Three-Dimensional Microstructural-Based Discrete Element Viscoelastic Modeling of Creep Compliance Tests for Asphalt Mixtures
Publication: Journal of Materials in Civil Engineering
Volume 23, Issue 1
Abstract
Microstructural-based discrete element (DE) models have been used for a better understanding of asphalt pavement concrete since the late 1990s. Most current studies have been done with two-dimensional (2D) models. Moreover, elastic models are primarily employed for simulation of an asphalt matrix’s time-dependent behaviors. A 2D model is too simple to capture the complex microstructure of asphalt concrete, and an elastic model is not sufficient for simulating an asphalt matrix’s viscoelastic behaviors. Therefore, it is necessary to consider a three-dimensional (3D) viscoelastic model for microstructural-based DE simulation of asphalt mixture behaviors.
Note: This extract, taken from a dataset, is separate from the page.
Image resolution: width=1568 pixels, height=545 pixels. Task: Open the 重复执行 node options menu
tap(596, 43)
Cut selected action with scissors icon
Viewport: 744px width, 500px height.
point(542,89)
Currently, it is easy to build such a 3D microstructural-based DE viscoelastic model using the existing techniques presented in the previous studies. A major challenge, however, is to reduce the computation time to run the 3D microstructural-based DE viscoelastic modeling process which is extremely time-consuming. The primary objective of this paper is to simulate and analyze creep responses of an asphalt mixture with a 3D microstructural-based DE viscoelastic model. A key task in this study is to develop an approach to reduce the computation time with the time-temperature superposition principle. Using this developed approach, creep compliance tests of an asphalt mixture under temperatures of 0, −10, and , were simulated with a microstructural-based DE viscoelastic model. Additionally, a DE elastic model was also employed and compared with the viscoelastic model. It was observed that (1) the computation time was reduced to several hours from several decades and (2) the DE viscoelastic model, the DE elastic model, and the experimental measurements yielded similar results.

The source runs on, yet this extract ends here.